La pratica è stata avviata lo scorso 24 agosto su non poche proteste dei medici di base che, per la maggiore sprovvisti di kit idonei e di protezione per se stessi, si sono comprensibilmente rifiutati, scatenando lunghe attese alle ASL e disorganizzazione totale. E se, come dicevamo, sull’intero territorio nazionale il test è a discrezione del personale, il discorso è diverso in Campania, dove il Governatore Vincenzo De Luca ha stabilito una multa di 3mila euro ai danni di chi si rifiuta di sottoporvisi. Una mossa che a qualche settimana dalle elezioni suona troppo propagandistica e, come sempre, poco interessata alla reale tutela della scuola e di tutte le sue componenti. Ma, si sa, il tema è caldo e rischia di farsi ago della bilancia. Anche se, stando alle testimonianze di chi vorrebbe comunque adempiere al proprio dovere ma è impossibilitato, in una regione come quella campana, dove la sanità è allo sbando e la stessa amministrazione ha contribuito al suo svilimento, la vicenda andrebbe approfondita da più prospettive. E, invece, informazione e politica ben si guardano dal raccontare i disagi.
Basta soffermarsi sui servizi che telegiornali e programmi di approfondimento dedicano all’argomento, con immagini da istituti nuovi o recentemente rinnovati, con banchi puliti e cattedre linde, magari anche con laboratori funzionanti e sale per la mensa. Una narrazione decisamente distorta di quella che è la realtà scolastica che tutti conosciamo e che tutti continuiamo a ignorare, in Campania come in gran parte di Italia. E, così, si preferisce diffondere l’idea di docenti e personale ostili ai controlli, di approfittatori che sperano nella didattica a distanza per continuare a intascare i loro lauti (?) stipendi statali senza far nulla. Perché è questa la concezione comune: tre mesi di vacanza e appena poche ore di lavoro al giorno. Uno stereotipo che persino la politica, in questi mesi di discussione e disagio, ha avvallato per fare opposizione o, meglio, per non fare nulla.
I fatti, invece, raccontano di un’incapacità – o di un disinteresse – a mettere in moto la linfa vitale della società in piena sicurezza, di una classe dirigente che continua a ignorare la realtà che amministra, di un Ministro che ogni giorno dà il suo bollettino numerico e non risponde alle vere domande, di uno scaricabarile costante tra MIUR e CTS, tra mascherine obbligatorie e mascherine facoltative, tra banchi con le rotelle e ingressi scaglionati, tra temperatura da registrare a casa o in aula, tra pullmini pieni e finestrini aperti anche di inverno. Così, se gli alunni non si ammalano di COVID, magari prendono l’influenza. E di nuovo tutti in isolamento. Perché è questo, in fondo, il riassunto dei mesi che verranno, con il rischio che a ogni raffreddore, a ogni linea di febbre, a ogni sintomo sospetto, si debba restare da soli e aspettare.
La verità racconta di una categoria a rischio e di assunzioni che non bastano, di cattedre ancora scoperte, di concorsi rinviati, di se e ma che non possono reggere a lungo il nulla su cui si sta disperatamente tentando di costruire il nuovo anno scolastico, l’istruzione che deve essere, il diritto allo studio e al lavoro che non può più ledere il diritto alla propria integrità fisica e morale. Lì, dove ogni giorno si subisce la gogna e l’umiliazione di un Paese che se ne frega, che si bea della sua ignoranza, che nemmeno una pandemia ha reso migliore. Sicuri che i fannulloni siano gli insegnanti?

CONSEGNE:
A: Secondo il testo, quale sanzione ha stabilito in Campania il Governatore Vincenzo De Luca per chi rifiuta il test?
B: Queste affermazioni concordano con il testo? (i) La pratica è partita il 24 agosto. (ii) Sull'intero territorio nazionale il test è obbligatorio per tutto il personale. (iii) I servizi dei telegiornali mostrano istituti vecchi e trascurati.
C: Riporta senza modifiche il passo del testo che va da "I fatti, invece, raccontano" a "soli e aspettare.".
Le voci che seguono costituiscono materiale a sé, distinto dal testo.

DATI DELL'ESERCIZIO:
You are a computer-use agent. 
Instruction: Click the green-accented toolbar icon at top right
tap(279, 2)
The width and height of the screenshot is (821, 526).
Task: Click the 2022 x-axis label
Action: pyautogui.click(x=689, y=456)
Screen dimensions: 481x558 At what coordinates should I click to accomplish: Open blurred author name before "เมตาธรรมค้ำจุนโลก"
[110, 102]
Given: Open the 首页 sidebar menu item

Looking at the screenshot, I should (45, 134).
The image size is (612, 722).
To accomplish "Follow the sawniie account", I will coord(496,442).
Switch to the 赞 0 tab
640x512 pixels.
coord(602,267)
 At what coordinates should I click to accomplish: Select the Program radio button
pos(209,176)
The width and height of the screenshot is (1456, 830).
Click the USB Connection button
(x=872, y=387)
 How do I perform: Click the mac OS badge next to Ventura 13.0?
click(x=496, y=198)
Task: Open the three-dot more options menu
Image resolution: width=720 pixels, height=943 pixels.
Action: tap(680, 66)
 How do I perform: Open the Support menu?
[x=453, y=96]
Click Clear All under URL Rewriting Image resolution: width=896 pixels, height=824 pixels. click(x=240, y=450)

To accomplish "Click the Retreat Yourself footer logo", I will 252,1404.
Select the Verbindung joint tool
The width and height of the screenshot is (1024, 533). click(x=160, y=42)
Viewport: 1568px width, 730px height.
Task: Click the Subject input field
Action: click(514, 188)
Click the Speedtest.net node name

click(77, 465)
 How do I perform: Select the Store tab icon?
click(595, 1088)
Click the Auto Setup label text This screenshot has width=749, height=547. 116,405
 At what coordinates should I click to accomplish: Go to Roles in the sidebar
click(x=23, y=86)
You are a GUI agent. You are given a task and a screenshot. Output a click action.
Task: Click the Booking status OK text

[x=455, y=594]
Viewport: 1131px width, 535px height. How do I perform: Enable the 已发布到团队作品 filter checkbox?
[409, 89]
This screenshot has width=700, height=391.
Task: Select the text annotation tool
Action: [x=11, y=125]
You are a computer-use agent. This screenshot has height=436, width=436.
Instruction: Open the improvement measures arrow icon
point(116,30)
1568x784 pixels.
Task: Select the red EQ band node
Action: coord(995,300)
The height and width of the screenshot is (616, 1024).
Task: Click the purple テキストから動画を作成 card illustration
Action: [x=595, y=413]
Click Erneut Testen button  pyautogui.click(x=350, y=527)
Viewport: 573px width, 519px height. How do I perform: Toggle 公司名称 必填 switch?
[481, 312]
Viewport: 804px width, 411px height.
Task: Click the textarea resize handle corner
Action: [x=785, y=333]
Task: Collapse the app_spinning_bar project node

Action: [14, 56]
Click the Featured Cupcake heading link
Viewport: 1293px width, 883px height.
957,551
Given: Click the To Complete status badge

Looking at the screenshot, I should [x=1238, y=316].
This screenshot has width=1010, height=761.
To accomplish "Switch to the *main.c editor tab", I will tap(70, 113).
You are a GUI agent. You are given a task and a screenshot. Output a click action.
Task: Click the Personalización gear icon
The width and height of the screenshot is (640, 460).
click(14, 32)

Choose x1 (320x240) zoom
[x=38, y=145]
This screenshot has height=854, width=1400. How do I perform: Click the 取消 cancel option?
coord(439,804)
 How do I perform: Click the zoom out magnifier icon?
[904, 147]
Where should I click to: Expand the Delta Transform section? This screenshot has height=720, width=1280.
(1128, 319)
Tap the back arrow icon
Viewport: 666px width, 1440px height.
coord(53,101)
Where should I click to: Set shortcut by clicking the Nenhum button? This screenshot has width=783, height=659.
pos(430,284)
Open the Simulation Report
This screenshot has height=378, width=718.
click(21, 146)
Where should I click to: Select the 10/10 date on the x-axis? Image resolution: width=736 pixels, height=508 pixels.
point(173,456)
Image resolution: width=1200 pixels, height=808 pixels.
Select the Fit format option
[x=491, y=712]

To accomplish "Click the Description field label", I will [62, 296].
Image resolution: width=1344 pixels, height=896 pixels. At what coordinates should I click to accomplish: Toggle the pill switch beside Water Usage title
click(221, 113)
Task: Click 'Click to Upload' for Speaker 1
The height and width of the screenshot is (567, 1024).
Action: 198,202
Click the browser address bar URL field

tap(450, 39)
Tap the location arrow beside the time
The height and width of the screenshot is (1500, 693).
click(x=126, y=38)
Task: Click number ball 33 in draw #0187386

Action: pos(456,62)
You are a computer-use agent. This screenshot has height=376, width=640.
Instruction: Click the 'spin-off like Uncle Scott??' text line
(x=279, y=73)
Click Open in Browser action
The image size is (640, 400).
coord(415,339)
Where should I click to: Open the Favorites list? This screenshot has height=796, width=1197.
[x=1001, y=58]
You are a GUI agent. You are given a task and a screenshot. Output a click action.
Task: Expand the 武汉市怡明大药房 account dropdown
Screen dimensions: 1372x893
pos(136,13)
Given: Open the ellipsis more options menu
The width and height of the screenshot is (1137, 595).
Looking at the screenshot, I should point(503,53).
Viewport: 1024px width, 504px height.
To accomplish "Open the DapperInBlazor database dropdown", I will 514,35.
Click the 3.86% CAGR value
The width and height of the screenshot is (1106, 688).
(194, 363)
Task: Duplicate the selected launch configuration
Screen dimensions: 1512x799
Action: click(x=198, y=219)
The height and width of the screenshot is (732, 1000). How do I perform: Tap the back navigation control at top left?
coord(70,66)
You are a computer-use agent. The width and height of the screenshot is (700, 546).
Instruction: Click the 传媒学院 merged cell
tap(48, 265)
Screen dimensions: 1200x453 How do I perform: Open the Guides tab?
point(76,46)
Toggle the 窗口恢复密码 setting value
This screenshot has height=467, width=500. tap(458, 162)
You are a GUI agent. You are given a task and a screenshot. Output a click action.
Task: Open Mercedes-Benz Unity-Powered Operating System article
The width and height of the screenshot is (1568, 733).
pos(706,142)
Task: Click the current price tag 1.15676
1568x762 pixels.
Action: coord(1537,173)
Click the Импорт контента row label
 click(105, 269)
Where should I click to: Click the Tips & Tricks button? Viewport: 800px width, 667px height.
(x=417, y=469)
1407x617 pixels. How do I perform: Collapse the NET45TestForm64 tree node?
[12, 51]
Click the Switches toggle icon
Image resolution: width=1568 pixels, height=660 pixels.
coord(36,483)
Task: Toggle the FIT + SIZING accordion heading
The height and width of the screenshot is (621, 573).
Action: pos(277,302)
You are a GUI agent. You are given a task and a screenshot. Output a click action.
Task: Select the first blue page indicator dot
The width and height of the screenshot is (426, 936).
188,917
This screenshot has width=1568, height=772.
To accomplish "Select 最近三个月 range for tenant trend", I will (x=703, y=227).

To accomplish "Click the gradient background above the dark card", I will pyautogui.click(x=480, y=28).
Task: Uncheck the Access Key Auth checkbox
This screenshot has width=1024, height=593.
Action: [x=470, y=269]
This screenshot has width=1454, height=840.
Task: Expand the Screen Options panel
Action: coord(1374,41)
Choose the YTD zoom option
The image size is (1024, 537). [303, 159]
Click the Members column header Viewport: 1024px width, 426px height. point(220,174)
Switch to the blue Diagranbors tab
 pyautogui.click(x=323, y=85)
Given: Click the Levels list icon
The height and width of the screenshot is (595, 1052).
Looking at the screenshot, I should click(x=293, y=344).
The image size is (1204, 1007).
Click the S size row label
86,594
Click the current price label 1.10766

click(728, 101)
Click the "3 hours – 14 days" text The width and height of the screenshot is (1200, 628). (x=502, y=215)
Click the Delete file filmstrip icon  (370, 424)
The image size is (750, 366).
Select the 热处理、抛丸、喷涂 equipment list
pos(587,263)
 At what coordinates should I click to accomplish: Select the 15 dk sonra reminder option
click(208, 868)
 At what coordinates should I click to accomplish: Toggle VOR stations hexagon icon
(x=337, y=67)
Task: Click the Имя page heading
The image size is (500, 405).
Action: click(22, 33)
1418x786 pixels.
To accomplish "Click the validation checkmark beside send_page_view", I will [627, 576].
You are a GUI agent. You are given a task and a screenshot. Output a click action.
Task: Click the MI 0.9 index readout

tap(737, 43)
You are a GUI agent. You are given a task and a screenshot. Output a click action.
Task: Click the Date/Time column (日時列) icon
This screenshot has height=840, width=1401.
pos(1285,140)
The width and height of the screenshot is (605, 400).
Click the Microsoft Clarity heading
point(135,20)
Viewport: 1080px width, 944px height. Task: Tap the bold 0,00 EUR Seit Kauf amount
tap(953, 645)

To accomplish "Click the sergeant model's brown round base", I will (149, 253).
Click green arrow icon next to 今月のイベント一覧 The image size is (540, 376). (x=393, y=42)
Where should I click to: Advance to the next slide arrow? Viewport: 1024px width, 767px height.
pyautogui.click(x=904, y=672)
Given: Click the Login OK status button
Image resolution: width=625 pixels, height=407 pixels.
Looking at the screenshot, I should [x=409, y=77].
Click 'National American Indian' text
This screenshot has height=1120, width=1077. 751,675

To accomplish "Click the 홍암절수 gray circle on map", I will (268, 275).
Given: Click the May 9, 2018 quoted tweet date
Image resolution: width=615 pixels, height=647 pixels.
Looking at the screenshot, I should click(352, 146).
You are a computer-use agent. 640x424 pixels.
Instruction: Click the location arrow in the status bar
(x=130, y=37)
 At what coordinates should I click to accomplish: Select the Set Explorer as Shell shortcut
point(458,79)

SOLUZIONI:
A: Una multa di 3mila euro.

B:
(i) Sì: "La pratica è stata avviata lo scorso 24 agosto".
(ii) No: "sull’intero territorio nazionale il test è a discrezione del personale".
(iii) No: "con immagini da istituti nuovi o recentemente rinnovati".

C:
I fatti, invece, raccontano di un’incapacità – o di un disinteresse – a mettere in moto la linfa vitale della società in piena sicurezza, di una classe dirigente che continua a ignorare la realtà che amministra, di un Ministro che ogni giorno dà il suo bollettino numerico e non risponde alle vere domande, di uno scaricabarile costante tra MIUR e CTS, tra mascherine obbligatorie e mascherine facoltative, tra banchi con le rotelle e ingressi scaglionati, tra temperatura da registrare a casa o in aula, tra pullmini pieni e finestrini aperti anche di inverno. Così, se gli alunni non si ammalano di COVID, magari prendono l’influenza. E di nuovo tutti in isolamento. Perché è questo, in fondo, il riassunto dei mesi che verranno, con il rischio che a ogni raffreddore, a ogni linea di febbre, a ogni sintomo sospetto, si debba restare da soli e aspettare.